The Melbourne International Film Festival (MIFF) will open and close with world premieres of new Australian films. Political thriller Balibo will open this year’s edition on July 24 while music comedy Bran Nue Dae will close it on August 8.
The festival’s Premier Fund did support both films which means it has the right to show them first but MIFF executive director, Richard Moore, said they were chosen for the prime spots on their own merits.
In Balibo, starring Anthony LaPaglia, director Robert Connolly (The Bank) tells the true story behind the deaths of six men working for Australian media companies during the Indonesian invasion of East Timor in 1975. While, Bran Nue Dae is directed by Rachel Perkins (One Night The Moon) and stars Geoffrey Rush, musician Missy Higgins, and some of Australia’s best loved home grown talent, including Ernie Dingo and Deborah Mailman. There is already considerable buzz around the film’s commercial potential.

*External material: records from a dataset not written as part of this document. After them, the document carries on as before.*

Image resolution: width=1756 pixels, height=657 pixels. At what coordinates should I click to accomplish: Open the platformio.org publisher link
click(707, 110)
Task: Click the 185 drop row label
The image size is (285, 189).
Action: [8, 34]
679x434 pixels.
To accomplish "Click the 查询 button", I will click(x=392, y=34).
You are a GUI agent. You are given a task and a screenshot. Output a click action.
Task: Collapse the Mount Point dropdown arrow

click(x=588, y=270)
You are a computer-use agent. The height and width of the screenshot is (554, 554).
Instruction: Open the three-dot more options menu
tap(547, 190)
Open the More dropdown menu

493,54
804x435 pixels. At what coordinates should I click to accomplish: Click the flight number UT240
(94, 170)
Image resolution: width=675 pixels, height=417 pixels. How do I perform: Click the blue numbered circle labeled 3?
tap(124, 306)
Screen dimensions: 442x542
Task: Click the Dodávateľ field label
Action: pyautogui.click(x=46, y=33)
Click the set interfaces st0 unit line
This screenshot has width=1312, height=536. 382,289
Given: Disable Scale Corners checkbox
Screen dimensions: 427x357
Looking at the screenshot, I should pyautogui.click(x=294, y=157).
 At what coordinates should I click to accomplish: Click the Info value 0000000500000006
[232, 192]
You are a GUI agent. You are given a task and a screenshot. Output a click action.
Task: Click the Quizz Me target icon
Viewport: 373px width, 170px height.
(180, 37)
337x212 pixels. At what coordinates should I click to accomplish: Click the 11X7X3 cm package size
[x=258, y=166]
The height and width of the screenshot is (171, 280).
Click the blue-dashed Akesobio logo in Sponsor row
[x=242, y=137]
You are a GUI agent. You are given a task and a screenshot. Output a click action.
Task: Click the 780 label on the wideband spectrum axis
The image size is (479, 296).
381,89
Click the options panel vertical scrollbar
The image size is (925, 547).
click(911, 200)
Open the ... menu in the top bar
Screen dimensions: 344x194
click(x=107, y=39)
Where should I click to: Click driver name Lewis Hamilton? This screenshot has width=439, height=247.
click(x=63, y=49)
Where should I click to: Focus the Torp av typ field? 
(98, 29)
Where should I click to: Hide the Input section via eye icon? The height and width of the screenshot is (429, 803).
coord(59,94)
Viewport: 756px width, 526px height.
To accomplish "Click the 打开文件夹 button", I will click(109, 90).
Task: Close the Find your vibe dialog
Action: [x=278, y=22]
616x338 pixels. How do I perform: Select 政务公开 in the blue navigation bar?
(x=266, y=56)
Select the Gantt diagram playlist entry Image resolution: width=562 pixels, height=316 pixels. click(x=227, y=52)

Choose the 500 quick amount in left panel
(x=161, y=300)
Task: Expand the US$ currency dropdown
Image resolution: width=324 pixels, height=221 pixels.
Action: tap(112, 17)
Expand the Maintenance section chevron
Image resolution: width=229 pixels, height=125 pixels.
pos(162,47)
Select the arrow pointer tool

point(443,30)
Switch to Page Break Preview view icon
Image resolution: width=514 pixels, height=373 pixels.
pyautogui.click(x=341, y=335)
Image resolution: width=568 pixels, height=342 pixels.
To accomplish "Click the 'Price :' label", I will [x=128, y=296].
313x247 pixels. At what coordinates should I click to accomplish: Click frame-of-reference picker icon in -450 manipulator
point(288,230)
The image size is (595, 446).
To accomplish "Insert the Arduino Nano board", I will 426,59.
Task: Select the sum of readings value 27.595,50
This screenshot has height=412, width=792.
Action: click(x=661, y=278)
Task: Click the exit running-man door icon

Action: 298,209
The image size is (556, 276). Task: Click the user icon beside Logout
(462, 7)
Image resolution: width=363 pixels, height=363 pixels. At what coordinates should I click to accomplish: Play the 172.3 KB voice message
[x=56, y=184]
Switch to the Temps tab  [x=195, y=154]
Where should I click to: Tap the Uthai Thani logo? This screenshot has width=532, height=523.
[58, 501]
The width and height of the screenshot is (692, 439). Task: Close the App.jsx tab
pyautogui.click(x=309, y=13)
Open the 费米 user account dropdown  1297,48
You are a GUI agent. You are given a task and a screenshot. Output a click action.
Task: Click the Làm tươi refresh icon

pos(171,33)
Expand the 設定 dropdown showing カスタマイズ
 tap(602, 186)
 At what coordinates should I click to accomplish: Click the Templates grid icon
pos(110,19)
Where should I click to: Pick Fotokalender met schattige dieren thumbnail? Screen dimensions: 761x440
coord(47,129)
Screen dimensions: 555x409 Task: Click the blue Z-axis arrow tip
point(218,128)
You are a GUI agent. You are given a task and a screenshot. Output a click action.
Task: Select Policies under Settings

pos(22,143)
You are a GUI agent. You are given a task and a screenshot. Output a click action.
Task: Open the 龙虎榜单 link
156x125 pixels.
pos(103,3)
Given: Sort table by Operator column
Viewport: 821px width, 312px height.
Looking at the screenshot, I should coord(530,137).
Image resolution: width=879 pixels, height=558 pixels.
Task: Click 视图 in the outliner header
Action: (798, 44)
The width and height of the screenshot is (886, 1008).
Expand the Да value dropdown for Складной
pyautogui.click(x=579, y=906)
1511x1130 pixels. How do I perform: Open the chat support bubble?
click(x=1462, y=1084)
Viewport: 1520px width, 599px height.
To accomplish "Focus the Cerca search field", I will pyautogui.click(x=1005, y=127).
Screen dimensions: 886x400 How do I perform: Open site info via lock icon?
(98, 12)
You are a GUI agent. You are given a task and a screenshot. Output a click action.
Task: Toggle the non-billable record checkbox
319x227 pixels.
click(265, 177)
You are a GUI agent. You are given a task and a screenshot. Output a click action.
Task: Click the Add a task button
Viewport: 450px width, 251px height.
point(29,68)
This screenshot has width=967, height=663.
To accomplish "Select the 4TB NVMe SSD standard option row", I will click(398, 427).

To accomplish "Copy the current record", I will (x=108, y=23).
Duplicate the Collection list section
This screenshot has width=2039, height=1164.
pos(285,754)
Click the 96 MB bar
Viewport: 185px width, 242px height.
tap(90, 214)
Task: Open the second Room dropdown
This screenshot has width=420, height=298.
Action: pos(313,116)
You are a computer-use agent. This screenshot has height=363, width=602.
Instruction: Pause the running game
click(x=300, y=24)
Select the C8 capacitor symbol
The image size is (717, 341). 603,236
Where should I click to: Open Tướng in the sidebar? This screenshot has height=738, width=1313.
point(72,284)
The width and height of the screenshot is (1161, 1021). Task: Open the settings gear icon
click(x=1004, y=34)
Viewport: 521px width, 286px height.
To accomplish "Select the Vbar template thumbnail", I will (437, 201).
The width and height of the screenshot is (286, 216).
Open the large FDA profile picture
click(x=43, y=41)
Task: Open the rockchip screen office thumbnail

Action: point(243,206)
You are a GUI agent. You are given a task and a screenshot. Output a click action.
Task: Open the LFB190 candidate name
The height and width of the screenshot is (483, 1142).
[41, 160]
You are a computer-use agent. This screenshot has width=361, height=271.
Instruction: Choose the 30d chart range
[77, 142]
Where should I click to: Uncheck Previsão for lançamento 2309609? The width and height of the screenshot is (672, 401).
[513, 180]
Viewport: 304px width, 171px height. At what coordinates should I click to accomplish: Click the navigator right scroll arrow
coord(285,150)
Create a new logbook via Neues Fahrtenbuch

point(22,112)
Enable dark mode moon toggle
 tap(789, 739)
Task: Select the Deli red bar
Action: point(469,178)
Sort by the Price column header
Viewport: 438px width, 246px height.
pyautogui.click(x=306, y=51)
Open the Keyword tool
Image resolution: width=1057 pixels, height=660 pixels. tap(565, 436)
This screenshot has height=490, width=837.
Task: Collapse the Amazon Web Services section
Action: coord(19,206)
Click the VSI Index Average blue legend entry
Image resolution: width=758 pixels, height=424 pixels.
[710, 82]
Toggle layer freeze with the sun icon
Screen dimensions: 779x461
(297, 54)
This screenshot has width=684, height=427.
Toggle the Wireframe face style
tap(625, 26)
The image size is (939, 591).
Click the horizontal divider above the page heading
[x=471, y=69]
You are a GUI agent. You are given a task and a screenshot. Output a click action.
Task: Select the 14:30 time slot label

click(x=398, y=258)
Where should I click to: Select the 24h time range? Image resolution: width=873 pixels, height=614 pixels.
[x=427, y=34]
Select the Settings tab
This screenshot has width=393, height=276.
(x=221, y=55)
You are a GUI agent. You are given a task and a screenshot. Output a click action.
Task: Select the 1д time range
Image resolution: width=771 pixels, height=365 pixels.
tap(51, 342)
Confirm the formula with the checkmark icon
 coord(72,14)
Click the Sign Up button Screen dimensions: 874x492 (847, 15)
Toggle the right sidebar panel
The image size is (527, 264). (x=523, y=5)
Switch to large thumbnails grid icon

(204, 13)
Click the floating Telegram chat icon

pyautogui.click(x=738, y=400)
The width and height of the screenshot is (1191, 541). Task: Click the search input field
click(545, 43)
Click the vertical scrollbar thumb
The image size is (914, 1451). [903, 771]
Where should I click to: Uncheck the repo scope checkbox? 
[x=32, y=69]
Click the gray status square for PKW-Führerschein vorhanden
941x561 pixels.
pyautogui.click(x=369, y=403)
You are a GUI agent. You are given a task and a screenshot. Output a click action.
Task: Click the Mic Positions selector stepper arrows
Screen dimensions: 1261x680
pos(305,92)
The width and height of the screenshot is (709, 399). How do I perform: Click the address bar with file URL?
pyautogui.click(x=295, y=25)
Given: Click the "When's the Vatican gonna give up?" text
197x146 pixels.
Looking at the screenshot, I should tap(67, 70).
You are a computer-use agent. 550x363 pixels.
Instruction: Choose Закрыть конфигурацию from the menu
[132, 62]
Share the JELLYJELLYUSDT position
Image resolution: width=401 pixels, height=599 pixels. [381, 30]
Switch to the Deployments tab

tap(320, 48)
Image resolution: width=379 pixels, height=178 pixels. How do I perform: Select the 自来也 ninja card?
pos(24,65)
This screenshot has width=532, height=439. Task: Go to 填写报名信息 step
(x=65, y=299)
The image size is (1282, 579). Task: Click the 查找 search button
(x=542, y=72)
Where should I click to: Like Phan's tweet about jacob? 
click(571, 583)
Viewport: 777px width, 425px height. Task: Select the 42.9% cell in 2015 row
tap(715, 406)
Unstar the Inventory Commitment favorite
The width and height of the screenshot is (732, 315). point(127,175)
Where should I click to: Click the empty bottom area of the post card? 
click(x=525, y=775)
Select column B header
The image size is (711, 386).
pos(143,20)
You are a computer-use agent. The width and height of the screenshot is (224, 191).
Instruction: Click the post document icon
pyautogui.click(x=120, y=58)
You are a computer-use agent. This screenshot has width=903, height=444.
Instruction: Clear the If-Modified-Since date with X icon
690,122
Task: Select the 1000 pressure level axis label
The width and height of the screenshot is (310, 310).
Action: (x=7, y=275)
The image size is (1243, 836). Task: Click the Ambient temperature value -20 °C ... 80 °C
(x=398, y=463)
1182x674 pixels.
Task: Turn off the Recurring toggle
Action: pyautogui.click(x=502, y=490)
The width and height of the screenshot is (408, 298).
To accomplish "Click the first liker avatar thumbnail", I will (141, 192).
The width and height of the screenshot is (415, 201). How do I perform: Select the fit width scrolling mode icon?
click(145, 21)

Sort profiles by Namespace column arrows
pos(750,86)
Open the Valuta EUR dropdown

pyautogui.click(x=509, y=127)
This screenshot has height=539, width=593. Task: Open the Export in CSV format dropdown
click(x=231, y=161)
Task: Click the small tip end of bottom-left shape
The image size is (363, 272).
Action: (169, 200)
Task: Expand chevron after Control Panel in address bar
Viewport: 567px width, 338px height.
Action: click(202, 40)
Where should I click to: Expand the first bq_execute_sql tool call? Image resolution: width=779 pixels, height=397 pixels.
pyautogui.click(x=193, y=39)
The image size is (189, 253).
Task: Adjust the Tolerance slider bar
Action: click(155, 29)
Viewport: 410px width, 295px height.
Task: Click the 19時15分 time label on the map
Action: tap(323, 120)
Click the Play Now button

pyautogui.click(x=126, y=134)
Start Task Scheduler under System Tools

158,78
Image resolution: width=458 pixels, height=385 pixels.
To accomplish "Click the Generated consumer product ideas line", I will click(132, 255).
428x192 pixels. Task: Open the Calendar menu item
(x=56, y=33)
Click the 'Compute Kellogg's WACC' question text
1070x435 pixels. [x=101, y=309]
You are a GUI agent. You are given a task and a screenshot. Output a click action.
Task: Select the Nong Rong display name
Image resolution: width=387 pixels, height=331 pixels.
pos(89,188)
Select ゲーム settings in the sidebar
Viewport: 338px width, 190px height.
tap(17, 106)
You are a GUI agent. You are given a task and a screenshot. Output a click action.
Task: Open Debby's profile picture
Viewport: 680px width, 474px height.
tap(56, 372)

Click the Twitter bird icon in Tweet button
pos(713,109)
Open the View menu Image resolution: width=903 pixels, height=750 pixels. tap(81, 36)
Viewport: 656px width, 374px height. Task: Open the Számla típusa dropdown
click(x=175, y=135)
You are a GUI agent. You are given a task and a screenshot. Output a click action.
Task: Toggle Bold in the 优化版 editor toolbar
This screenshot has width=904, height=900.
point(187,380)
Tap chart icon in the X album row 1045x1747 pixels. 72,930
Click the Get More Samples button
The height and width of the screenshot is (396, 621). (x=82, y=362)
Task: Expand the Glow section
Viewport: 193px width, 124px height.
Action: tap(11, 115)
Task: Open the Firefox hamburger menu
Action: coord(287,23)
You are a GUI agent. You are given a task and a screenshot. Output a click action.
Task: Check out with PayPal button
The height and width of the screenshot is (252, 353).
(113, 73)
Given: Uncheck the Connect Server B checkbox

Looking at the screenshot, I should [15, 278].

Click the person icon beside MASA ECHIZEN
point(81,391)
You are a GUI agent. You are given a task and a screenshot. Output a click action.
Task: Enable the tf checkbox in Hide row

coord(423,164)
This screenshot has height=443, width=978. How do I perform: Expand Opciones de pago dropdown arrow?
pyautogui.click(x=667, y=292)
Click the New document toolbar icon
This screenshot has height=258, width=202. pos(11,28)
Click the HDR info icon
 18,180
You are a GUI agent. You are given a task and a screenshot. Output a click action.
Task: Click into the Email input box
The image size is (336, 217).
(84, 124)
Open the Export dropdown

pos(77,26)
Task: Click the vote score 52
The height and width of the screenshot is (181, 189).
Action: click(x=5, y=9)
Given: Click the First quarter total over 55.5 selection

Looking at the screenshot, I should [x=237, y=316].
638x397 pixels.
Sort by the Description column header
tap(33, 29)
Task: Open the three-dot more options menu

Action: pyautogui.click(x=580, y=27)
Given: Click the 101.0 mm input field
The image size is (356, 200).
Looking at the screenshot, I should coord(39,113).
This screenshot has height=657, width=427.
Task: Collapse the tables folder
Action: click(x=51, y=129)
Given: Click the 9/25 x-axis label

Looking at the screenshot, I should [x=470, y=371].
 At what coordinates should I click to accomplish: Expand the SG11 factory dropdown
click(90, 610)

“You could not have two Australian films that are more polar opposites,” said Moore. “My natural predisposition was to open with a more celebratory film than Balibo, an extremely serious political drama, but it is a story that should have been told a long time ago.”
Two other features, Ana Kokkinos’s Blessed and Sean Byrne’s debut horror The Loved Ones, also have their world premieres at the festival as a result of securing investment, as does the feature-length documentary Indonesia Calling – Joris Ivens in Australia, directed by John Hughes.
The Premiere Fund has spent $1.2 million (A$1.6m) on14 films over two years. The projects have a with a combined production budget of $25 million (A$32.5m).
The festival will announce its full program in early July. Other of the highlights will be a restrospective of the work of Danish-born French actress Anna Karina, who embodied French New Wave Cinema. She starred in eight of the films of her former husband Jean-Luc Godard, worked with Rainer Werner Fassbinder, and directed films herself. She will also be a guest of the festival.